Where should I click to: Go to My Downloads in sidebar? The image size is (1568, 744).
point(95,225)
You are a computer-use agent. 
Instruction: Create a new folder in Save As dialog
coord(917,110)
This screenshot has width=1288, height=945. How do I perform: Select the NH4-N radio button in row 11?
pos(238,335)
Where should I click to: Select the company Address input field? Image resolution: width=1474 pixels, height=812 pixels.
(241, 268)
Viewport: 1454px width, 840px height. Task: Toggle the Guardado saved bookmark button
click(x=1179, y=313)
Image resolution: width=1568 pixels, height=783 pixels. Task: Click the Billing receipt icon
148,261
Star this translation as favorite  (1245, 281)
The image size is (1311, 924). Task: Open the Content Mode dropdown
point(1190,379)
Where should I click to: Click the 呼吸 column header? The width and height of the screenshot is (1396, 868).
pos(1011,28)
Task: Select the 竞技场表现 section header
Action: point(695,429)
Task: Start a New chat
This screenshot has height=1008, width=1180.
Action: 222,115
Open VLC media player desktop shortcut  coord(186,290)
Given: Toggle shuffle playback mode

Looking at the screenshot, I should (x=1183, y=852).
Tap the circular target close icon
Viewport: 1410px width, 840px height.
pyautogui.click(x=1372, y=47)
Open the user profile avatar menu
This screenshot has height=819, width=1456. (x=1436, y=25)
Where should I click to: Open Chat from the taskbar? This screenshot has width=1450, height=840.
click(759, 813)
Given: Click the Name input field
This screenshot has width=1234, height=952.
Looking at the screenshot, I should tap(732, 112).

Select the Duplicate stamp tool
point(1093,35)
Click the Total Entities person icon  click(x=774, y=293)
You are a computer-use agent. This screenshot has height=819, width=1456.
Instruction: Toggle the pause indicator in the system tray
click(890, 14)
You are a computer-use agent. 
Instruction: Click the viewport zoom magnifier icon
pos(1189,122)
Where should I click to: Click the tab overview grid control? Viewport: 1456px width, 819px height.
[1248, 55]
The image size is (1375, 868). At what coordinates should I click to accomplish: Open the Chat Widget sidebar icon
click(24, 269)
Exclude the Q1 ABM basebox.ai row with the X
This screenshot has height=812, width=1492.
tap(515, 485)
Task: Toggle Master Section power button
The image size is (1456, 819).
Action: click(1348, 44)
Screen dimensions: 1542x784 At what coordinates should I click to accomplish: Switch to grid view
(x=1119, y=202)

..............................

Task brief: Having located the line containing "Given: Click the Name input field", set it down along with every line after it through the end of the data, reproducing each exactly.

Task output:
Given: Click the Name input field
This screenshot has width=1234, height=952.
Looking at the screenshot, I should tap(732, 112).

Select the Duplicate stamp tool
point(1093,35)
Click the Total Entities person icon  click(x=774, y=293)
You are a computer-use agent. This screenshot has height=819, width=1456.
Instruction: Toggle the pause indicator in the system tray
click(890, 14)
You are a computer-use agent. 
Instruction: Click the viewport zoom magnifier icon
pos(1189,122)
Where should I click to: Click the tab overview grid control? Viewport: 1456px width, 819px height.
[1248, 55]
The image size is (1375, 868). At what coordinates should I click to accomplish: Open the Chat Widget sidebar icon
click(24, 269)
Exclude the Q1 ABM basebox.ai row with the X
This screenshot has height=812, width=1492.
tap(515, 485)
Task: Toggle Master Section power button
The image size is (1456, 819).
Action: click(1348, 44)
Screen dimensions: 1542x784 At what coordinates should I click to accomplish: Switch to grid view
(x=1119, y=202)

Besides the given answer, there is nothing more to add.